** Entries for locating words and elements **
★ ★ ★ ★ ★ ★ ★
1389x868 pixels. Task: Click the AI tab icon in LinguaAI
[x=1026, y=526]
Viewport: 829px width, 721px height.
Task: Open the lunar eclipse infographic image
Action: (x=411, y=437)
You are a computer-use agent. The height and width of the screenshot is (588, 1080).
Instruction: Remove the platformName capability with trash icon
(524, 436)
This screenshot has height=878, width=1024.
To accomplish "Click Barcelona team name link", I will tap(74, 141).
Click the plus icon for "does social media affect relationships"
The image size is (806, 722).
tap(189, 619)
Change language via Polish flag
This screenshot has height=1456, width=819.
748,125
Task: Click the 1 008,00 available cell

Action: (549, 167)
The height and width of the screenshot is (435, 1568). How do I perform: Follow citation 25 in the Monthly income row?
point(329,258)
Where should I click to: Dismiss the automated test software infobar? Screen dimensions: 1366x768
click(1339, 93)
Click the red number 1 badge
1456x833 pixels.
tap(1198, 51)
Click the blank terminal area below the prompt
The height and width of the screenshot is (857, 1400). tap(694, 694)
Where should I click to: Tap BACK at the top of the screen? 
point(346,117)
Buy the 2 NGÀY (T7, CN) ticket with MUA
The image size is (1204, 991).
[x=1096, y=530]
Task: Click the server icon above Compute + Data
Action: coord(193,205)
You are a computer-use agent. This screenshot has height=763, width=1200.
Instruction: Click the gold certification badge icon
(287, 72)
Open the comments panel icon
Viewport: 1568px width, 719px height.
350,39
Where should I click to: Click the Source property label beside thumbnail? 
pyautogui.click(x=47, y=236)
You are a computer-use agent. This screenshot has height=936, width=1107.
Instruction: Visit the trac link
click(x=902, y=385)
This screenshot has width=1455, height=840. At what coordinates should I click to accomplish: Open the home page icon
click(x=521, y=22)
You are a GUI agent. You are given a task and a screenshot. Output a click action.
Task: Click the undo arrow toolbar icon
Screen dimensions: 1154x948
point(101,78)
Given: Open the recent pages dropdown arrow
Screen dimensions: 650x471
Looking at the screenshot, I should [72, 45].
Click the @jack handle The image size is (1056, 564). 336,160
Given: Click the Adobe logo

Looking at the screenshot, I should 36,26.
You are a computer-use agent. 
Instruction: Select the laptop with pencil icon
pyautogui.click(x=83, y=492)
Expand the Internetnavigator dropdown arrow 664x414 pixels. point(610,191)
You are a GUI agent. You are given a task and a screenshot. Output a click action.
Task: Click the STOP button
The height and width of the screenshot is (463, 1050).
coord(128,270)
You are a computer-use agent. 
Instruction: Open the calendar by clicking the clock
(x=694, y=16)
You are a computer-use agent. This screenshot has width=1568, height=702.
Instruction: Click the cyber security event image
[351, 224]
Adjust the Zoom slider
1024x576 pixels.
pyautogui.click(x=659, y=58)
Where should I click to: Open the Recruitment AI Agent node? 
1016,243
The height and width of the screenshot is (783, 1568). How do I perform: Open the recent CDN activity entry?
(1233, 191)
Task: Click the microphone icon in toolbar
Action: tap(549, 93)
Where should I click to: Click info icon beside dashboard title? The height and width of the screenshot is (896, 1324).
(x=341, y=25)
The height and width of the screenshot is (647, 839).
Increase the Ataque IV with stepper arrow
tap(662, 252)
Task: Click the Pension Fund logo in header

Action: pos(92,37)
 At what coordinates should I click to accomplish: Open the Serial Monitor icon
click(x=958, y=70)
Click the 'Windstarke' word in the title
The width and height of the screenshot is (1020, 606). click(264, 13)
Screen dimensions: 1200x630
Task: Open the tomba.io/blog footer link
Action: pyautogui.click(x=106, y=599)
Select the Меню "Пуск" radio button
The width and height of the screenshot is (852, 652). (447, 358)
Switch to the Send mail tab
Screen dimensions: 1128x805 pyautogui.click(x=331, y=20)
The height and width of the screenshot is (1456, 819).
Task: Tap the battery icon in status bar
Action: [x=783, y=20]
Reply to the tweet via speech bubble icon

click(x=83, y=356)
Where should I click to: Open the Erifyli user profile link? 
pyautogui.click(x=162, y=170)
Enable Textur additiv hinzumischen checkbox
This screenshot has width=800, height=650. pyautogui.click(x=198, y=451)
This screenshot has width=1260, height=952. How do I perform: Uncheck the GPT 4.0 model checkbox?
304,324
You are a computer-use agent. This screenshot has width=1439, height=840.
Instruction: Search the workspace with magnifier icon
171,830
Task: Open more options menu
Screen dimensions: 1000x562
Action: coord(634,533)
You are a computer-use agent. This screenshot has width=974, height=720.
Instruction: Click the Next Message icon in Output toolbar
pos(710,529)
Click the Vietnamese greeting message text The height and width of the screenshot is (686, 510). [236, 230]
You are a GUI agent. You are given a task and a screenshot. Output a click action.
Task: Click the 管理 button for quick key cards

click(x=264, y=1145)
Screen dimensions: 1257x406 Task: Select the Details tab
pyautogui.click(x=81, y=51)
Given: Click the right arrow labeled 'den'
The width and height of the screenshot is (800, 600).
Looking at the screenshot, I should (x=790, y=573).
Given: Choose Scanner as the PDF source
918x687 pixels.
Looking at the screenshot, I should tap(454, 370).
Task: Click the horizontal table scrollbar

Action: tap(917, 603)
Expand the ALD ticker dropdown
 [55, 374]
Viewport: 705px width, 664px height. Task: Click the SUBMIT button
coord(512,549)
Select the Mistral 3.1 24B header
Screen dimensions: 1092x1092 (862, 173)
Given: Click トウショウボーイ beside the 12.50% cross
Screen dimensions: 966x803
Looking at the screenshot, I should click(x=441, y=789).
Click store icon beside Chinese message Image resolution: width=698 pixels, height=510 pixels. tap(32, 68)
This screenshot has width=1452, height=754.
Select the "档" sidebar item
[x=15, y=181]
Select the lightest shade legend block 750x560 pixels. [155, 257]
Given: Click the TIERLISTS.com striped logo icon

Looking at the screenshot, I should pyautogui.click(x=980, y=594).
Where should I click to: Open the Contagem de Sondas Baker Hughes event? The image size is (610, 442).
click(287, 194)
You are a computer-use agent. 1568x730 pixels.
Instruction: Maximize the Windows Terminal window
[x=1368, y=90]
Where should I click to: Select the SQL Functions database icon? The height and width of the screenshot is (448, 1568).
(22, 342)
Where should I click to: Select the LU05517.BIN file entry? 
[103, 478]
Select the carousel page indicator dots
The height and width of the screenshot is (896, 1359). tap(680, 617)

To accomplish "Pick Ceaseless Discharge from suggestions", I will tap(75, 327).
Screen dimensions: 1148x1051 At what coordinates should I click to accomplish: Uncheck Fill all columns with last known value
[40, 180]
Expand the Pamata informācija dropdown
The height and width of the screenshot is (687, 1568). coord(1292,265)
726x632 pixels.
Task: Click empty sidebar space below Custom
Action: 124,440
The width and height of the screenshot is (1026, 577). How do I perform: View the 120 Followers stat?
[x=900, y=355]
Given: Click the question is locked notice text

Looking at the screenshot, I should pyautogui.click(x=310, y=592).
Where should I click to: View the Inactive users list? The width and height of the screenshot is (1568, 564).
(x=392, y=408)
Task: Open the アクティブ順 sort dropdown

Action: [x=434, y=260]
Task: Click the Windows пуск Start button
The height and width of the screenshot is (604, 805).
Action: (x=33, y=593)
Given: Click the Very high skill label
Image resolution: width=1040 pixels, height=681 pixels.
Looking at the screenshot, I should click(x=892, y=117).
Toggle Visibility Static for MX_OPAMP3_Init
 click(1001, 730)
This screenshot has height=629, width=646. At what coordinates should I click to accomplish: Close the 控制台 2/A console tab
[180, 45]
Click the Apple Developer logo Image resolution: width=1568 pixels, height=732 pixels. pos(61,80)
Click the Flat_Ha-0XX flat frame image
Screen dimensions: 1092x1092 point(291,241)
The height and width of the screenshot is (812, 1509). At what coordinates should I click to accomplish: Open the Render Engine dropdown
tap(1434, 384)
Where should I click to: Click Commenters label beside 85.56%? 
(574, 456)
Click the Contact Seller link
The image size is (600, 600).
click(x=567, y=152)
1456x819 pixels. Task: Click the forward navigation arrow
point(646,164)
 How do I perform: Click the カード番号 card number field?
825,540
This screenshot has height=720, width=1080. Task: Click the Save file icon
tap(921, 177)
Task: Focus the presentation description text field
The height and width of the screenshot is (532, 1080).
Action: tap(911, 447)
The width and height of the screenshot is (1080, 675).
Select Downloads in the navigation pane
★ ★ ★ ★ ★ ★ ★
** STATED TASK **
Write out the rows between the line holding "Viewport: 705px width, 664px" and the line holding "[x=15, y=181]", inclusive, reproducing each one without any change.

** COMPLETE RESPONSE **
Viewport: 705px width, 664px height. Task: Click the SUBMIT button
coord(512,549)
Select the Mistral 3.1 24B header
Screen dimensions: 1092x1092 (862, 173)
Given: Click トウショウボーイ beside the 12.50% cross
Screen dimensions: 966x803
Looking at the screenshot, I should click(x=441, y=789).
Click store icon beside Chinese message Image resolution: width=698 pixels, height=510 pixels. tap(32, 68)
This screenshot has width=1452, height=754.
Select the "档" sidebar item
[x=15, y=181]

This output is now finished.